EXERCISE REQUIREMENTS:
Given these entries, repeat exactly the lines starting with the one that has "Where should I" and going on through the one that has "The width and height of the screenshot is (1021, 725).", both included, but none of the pictures.

MATERIALS PROVIDED: Begin

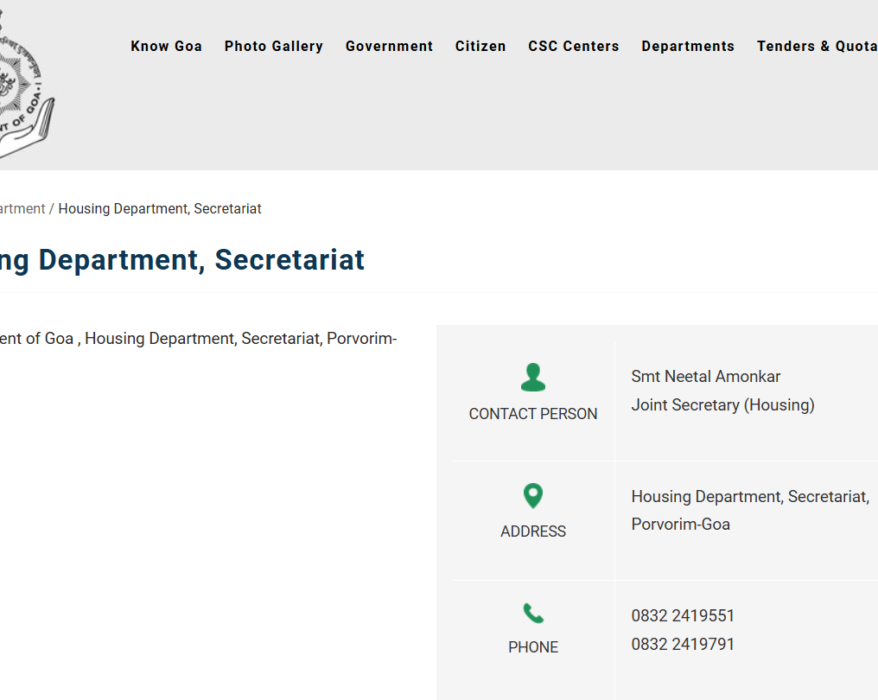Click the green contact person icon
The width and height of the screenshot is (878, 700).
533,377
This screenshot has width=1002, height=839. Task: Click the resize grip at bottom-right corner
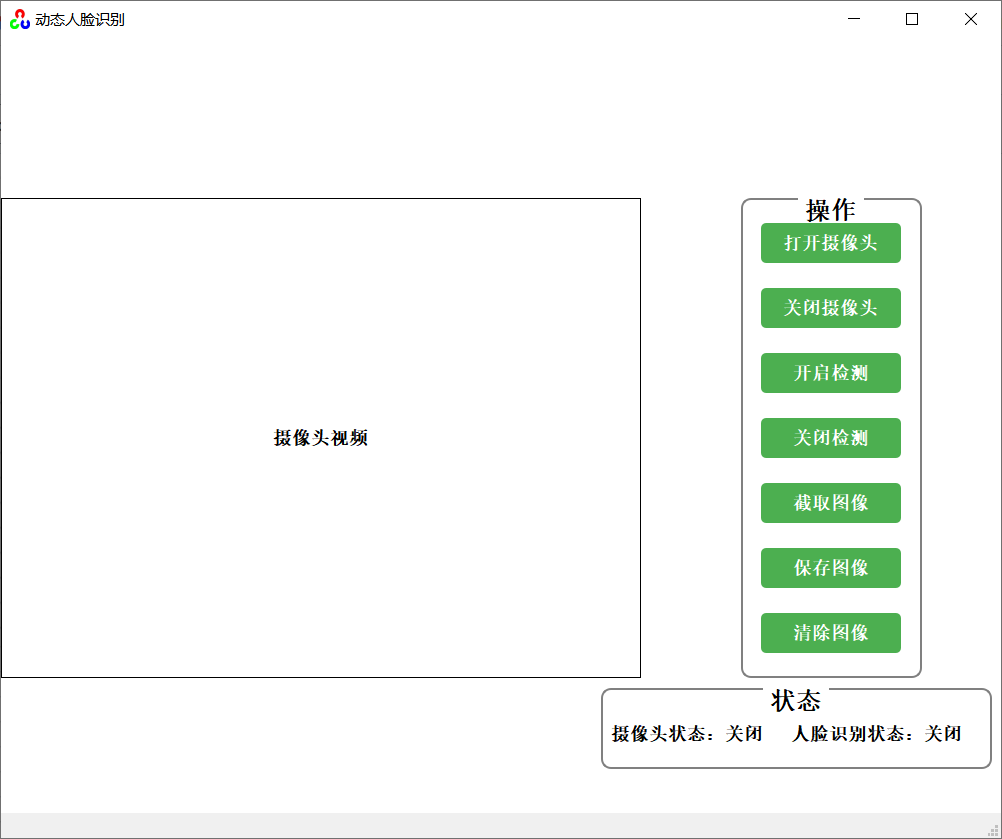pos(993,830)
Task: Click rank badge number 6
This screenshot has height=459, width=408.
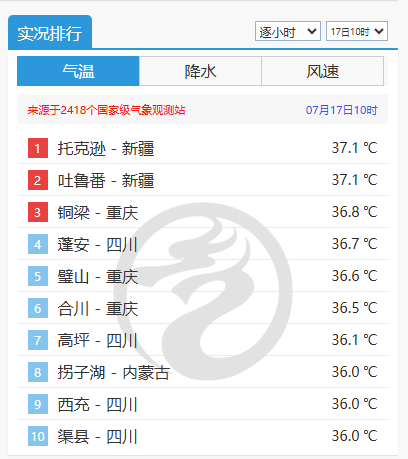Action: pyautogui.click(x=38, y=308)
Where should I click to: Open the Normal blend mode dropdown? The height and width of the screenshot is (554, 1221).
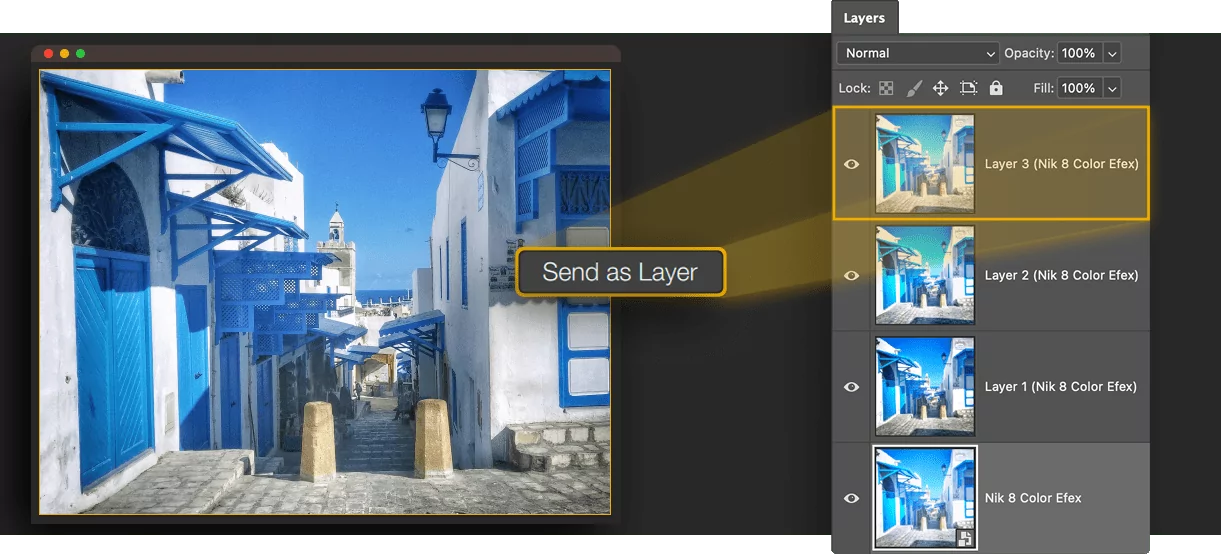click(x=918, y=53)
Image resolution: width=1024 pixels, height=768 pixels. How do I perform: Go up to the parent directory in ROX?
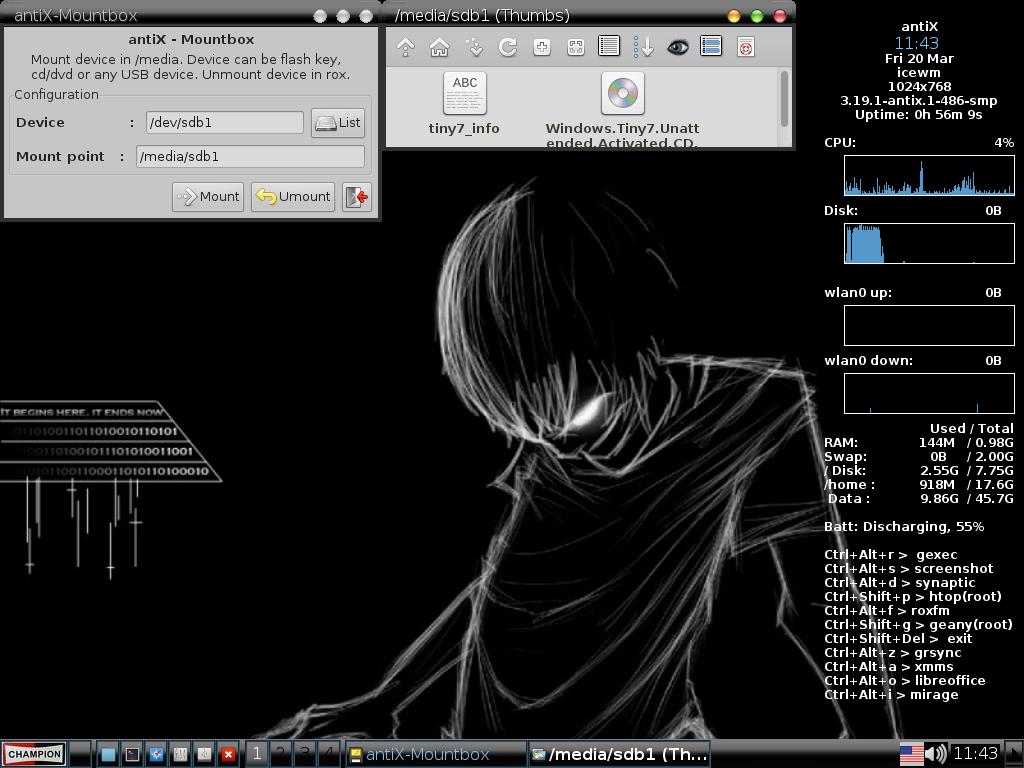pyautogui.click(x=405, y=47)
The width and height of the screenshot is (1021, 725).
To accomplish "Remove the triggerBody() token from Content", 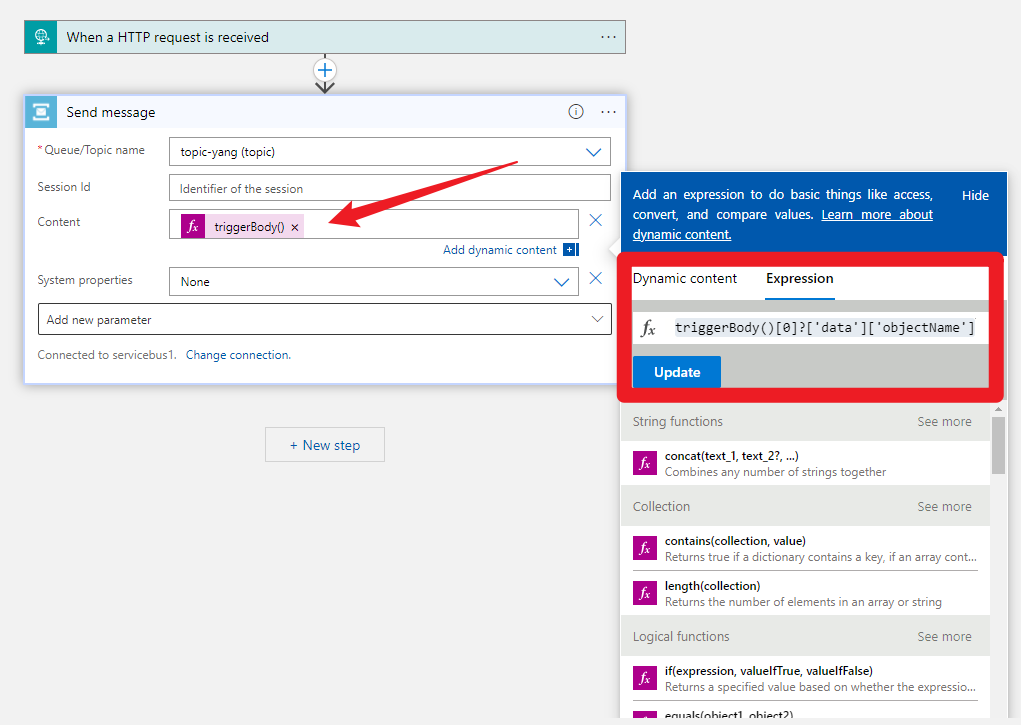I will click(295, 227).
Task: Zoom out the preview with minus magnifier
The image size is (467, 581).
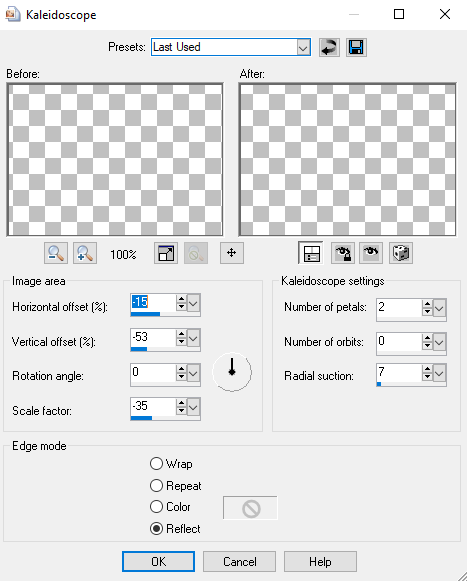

MATERIALS PROVIDED: End

ANSWER TO THE PROBLEM:
Where should I click to: Open the Normal blend mode dropdown? The height and width of the screenshot is (554, 1221).
click(x=918, y=53)
Image resolution: width=1024 pixels, height=768 pixels. How do I perform: Go up to the parent directory in ROX?
pyautogui.click(x=405, y=47)
The width and height of the screenshot is (1021, 725).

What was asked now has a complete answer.